The PE community in Africa is also entering a new level of maturity, as both global and local players are exploring opportunities beyond the already established South African market.

Fund-raising to remain strong

The US$3.3 billion raised in 2013 is more than double the amount raised in 2012 and the highest annual amount since 2007. This increase is in marked contrast to Latin America, China and India, which all recorded significant falls in fund-raising from 2012 (see chart).

Fund-raising in Africa and other emerging markets, US$b

EY – Fund-raising in Africa and other emerging markets

Sources: Preqin, Factiva, VCCEdge and Venture Intelligence

The outlook for Africa is equally strong. According to a survey by the Emerging Markets Private Equity Association, sub-Saharan Africa is rated the most attractive emerging market for general partner investment. The survey also reports that the continent is expected to see the greatest amount of new limited partner interest over the next two years.

The activity is attracting interest from larger PE firms. Although the landscape is dominated by domestic and regional groups, large global firms are looking to capitalize on opportunities in the consumer, infrastructure and resources sectors. The Carlyle Group, for instance, has opened offices in South Africa and Nigeria and is reportedly looking to open an office in East Africa.

Niche strategies make an impact

New and existing players in the African PE market are carving out niche strategies to give them a competitive edge.

Several PE funds are targeting the infrastructure sector. Africa needs huge investment in this area to meet the demands of its growing and increasingly urban population. Electricity and transport infrastructure are especially needed.

Green energy, particularly wind and solar, is also attracting investment. Actis and Lereko Metier have achieved very successful fund-raising in this area.

Resource-focused funds have also emerged. A slowdown in resource demand from China has created a window of opportunity to buy natural resources companies at relatively lower valuations.

Finally, impact investing is gathering attention.
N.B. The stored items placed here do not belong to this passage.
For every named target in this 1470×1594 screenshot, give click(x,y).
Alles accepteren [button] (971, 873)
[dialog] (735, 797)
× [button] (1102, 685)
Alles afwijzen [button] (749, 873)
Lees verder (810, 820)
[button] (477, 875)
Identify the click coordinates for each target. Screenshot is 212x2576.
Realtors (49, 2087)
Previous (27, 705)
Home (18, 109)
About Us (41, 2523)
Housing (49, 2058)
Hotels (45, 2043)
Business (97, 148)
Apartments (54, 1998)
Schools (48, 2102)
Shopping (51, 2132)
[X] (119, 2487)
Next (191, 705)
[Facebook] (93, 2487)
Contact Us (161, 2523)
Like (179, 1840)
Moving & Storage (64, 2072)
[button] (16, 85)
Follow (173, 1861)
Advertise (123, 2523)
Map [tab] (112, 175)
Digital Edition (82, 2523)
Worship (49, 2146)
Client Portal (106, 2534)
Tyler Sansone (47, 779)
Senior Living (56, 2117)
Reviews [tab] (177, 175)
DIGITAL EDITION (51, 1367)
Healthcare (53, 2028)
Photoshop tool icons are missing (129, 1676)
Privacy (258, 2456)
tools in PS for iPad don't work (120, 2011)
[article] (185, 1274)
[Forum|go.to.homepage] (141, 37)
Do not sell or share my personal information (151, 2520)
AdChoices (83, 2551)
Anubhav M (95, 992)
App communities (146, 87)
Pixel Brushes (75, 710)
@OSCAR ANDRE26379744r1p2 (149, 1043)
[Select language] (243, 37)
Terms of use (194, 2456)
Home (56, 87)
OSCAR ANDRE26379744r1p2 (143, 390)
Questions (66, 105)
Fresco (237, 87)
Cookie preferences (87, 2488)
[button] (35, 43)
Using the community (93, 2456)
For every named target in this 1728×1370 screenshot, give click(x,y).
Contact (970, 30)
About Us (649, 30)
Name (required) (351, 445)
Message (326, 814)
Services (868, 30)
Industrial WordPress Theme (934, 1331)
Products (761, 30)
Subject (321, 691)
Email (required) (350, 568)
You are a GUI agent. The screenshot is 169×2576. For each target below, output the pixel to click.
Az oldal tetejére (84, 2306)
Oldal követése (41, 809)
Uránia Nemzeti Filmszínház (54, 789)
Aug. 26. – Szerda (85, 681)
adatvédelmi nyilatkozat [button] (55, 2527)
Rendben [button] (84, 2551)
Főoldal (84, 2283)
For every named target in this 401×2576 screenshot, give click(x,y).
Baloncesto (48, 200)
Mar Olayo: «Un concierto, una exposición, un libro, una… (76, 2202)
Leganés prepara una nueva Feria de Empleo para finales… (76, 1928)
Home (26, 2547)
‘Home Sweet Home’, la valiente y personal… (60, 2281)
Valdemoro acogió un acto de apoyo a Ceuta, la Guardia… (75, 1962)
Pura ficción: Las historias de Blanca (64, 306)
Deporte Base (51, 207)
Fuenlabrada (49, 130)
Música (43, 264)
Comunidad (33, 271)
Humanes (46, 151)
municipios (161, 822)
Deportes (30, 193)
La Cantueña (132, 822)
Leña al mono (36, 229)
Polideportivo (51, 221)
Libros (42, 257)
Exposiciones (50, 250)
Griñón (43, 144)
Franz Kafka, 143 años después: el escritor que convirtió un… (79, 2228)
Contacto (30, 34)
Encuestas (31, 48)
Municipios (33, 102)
The strategy seeks to attain a positive social and/or environmental impact while generating a profit. LeapFrog Investments, International Housing Solutions and One Thousand & One Voices (1K1V) are key players in this area.

Transactions double from 2012

The aggregate value of African deals in 2013 was US$3.2 billion (based on data from the African Private Equity and Venture Capital Association, which includes follow-on investments). This is a significant increase from the US$1.6 billion in 2012.

South Africa has traditionally seen the largest slice of PE investment on the continent. However, there has been a significant shift in the last few years, particularly toward East and West Africa. In 2011-13, South Africa received 20% of overall PE investment in sub-Saharan Africa and 19% of deal volume (compared to 57% and 44% in 2008-10).

East Africa, which includes Kenya, Tanzania, Uganda, Rwanda and Burundi, is attractive because of increased cooperation between these five states through the East African Community, thereby facilitating cross-border activity. West Africa has an increasing number of middle-class consumers, which is also attracting investment.

Many PE investments go into businesses owned by families or entrepreneurs, and deal sizes remain relatively small. This presents a challenge to larger PE firms looking to deploy larger funds. As the African market matures, we expect more opportunities for firms to put money to work in larger deals.

Sectors linked to the rise of the African consumer, including those in the fast-moving consumer goods space, are particularly attractive to PE firms. Other active sectors include banking and financial services, energy and natural resources and media/telecom infrastructure.

Exits subdued but expected to increase

2013 was relatively subdued in terms of exit activity. External events, including uncertainty over US Federal Reserve policy, likely contributed to the quiet year.

The predominant exit route in Africa continues to be via trade sales. Many exits in 2013 occurred through mergers and acquisitions.

IPOs remain less frequent exit routes primarily because of the small size of stock markets beyond South Africa. However, given the size of some of the investees in the current African PE portfolio, we expect to see IPOs increase in the near to medium term.